Data supplied:

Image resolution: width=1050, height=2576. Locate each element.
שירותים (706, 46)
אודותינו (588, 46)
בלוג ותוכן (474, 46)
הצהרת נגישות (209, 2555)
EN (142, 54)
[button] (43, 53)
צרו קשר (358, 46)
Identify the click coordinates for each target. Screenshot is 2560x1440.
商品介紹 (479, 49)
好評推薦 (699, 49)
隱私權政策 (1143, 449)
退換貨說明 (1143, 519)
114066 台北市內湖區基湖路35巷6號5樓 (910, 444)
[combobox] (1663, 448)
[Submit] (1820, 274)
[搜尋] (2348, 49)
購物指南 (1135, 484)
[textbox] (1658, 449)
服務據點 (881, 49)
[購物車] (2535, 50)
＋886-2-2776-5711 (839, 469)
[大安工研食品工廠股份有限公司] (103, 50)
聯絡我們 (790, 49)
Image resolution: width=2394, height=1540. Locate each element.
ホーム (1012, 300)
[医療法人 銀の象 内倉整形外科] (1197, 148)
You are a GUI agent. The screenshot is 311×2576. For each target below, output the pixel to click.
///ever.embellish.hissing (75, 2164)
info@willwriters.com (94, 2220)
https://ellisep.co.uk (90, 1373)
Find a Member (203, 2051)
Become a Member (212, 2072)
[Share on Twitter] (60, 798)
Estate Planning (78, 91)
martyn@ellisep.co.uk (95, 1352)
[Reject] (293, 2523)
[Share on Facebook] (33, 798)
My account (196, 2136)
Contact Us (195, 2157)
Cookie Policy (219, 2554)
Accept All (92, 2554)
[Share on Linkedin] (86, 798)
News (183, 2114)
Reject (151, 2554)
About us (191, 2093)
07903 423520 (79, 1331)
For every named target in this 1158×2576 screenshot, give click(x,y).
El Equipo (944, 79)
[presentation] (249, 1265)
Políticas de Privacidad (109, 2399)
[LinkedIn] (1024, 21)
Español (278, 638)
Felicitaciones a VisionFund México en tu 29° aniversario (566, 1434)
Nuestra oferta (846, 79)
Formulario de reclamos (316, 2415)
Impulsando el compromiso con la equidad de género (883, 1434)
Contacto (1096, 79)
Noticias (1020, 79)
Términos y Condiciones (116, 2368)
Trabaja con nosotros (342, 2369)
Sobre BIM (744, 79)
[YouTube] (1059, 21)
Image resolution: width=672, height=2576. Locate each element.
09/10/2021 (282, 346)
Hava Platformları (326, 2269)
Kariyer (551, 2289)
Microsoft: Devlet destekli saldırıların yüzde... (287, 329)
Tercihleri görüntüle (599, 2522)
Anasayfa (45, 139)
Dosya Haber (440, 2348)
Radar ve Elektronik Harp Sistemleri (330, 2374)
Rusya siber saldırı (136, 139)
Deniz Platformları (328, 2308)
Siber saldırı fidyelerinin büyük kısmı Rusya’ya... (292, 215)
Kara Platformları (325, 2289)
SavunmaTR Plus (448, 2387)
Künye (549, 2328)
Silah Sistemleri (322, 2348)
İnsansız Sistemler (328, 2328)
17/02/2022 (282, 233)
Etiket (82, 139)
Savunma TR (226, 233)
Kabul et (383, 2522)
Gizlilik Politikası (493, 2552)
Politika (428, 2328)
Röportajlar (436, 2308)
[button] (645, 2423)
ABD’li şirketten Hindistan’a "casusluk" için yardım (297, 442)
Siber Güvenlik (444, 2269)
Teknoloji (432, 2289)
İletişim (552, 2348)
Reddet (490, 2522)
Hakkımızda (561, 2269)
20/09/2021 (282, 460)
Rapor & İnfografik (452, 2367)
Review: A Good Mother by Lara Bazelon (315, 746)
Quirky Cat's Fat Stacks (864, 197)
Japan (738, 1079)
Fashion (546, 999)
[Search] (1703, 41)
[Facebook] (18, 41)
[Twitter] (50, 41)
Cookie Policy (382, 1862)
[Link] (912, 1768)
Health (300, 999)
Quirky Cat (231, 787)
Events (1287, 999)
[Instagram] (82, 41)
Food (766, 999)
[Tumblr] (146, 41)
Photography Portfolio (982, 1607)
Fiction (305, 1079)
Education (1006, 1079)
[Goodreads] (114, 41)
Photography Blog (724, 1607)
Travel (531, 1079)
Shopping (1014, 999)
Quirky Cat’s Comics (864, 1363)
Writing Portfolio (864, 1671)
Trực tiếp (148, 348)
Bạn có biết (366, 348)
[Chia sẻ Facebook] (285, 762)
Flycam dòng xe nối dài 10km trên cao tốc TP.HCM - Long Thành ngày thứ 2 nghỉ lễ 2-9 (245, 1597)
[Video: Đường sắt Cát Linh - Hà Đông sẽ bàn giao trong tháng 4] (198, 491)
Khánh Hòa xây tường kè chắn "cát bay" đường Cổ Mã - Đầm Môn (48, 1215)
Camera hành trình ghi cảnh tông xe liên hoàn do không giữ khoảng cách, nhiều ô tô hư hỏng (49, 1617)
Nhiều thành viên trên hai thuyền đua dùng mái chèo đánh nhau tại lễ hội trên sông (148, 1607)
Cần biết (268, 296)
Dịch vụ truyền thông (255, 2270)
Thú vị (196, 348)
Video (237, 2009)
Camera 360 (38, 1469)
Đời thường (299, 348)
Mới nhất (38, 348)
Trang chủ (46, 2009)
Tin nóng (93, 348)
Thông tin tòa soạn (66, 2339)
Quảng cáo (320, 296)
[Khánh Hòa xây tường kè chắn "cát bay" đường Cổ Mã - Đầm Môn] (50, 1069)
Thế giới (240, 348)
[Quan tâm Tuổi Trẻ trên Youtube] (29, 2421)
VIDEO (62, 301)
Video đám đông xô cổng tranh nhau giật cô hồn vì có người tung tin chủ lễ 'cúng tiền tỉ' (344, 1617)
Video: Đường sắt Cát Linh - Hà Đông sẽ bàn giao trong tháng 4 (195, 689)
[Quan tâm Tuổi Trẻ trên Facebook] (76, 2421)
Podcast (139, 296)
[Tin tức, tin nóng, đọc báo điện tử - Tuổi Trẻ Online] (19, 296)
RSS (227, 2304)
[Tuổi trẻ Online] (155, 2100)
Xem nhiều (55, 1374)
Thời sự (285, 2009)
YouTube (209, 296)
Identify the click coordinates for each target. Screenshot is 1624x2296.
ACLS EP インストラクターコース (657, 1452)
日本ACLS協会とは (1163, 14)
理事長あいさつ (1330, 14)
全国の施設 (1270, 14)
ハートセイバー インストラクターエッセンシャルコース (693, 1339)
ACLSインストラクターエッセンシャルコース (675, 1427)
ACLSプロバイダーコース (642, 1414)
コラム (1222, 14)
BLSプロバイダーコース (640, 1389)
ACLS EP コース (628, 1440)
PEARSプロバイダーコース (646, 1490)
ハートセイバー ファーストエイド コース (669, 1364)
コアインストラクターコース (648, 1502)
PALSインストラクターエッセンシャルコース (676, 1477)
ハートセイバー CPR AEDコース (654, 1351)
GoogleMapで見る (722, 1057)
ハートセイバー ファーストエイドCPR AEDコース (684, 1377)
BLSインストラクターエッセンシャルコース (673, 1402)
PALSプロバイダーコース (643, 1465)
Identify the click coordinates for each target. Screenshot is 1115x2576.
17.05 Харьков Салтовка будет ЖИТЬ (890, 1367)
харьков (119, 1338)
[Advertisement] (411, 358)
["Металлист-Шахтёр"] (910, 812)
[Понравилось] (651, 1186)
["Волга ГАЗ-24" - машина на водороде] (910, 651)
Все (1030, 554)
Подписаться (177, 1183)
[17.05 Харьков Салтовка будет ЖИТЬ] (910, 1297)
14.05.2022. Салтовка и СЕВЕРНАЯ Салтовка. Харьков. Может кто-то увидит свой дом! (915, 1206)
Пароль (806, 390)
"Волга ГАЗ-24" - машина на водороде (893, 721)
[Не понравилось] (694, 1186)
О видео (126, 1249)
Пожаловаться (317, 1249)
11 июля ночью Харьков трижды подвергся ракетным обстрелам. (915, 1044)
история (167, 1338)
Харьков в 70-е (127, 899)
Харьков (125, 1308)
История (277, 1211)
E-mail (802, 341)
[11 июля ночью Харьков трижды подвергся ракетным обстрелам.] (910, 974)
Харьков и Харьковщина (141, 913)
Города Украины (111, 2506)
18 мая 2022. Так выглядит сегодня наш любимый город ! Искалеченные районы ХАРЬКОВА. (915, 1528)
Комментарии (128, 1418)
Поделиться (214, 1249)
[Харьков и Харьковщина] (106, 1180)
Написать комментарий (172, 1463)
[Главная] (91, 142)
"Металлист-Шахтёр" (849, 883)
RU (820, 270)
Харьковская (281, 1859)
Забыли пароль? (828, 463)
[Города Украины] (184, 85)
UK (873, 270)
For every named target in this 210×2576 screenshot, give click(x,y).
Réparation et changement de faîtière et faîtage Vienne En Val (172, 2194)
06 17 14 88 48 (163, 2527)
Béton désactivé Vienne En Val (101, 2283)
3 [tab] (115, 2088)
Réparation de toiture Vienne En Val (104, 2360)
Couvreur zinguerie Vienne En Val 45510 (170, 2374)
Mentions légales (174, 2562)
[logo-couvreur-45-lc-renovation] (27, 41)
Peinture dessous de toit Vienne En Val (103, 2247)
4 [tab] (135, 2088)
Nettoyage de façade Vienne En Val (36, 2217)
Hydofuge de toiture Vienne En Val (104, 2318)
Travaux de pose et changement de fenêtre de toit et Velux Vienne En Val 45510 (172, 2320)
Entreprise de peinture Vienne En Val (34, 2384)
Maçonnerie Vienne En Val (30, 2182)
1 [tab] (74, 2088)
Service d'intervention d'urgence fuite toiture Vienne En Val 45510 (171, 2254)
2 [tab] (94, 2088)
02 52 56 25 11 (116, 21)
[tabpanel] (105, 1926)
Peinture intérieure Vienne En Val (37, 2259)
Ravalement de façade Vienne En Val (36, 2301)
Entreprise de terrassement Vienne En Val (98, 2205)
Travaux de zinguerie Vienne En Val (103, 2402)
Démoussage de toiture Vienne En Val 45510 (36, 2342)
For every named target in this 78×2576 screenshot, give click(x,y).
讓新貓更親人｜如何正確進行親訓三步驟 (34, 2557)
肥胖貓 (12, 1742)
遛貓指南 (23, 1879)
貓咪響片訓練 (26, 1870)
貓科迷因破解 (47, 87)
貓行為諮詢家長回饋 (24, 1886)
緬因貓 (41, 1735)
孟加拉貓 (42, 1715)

Exercise instructions: Can you repeat, word for word, every line above from the one containing "Teknoloji (432, 2289)" down to the one containing "VIDEO (62, 301)", including both?

Worked solution:
Teknoloji (432, 2289)
İletişim (552, 2348)
Reddet (490, 2522)
Hakkımızda (561, 2269)
20/09/2021 (282, 460)
Rapor & İnfografik (452, 2367)
Review: A Good Mother by Lara Bazelon (315, 746)
Quirky Cat's Fat Stacks (864, 197)
Japan (738, 1079)
Fashion (546, 999)
[Search] (1703, 41)
[Facebook] (18, 41)
[Twitter] (50, 41)
Cookie Policy (382, 1862)
[Link] (912, 1768)
Health (300, 999)
Quirky Cat (231, 787)
Events (1287, 999)
[Instagram] (82, 41)
Food (766, 999)
[Tumblr] (146, 41)
Photography Portfolio (982, 1607)
Fiction (305, 1079)
Education (1006, 1079)
[Goodreads] (114, 41)
Photography Blog (724, 1607)
Travel (531, 1079)
Shopping (1014, 999)
Quirky Cat’s Comics (864, 1363)
Writing Portfolio (864, 1671)
Trực tiếp (148, 348)
Bạn có biết (366, 348)
[Chia sẻ Facebook] (285, 762)
Flycam dòng xe nối dài 10km trên cao tốc TP.HCM - Long Thành ngày thứ 2 nghỉ lễ 2-9 (245, 1597)
[Video: Đường sắt Cát Linh - Hà Đông sẽ bàn giao trong tháng 4] (198, 491)
Khánh Hòa xây tường kè chắn "cát bay" đường Cổ Mã - Đầm Môn (48, 1215)
Camera hành trình ghi cảnh tông xe liên hoàn do không giữ khoảng cách, nhiều ô tô hư hỏng (49, 1617)
Nhiều thành viên trên hai thuyền đua dùng mái chèo đánh nhau tại lễ hội trên sông (148, 1607)
Cần biết (268, 296)
Dịch vụ truyền thông (255, 2270)
Thú vị (196, 348)
Video (237, 2009)
Camera 360 (38, 1469)
Đời thường (299, 348)
Mới nhất (38, 348)
Trang chủ (46, 2009)
Tin nóng (93, 348)
Thông tin tòa soạn (66, 2339)
Quảng cáo (320, 296)
[Khánh Hòa xây tường kè chắn "cát bay" đường Cổ Mã - Đầm Môn] (50, 1069)
Thế giới (240, 348)
[Quan tâm Tuổi Trẻ trên Youtube] (29, 2421)
VIDEO (62, 301)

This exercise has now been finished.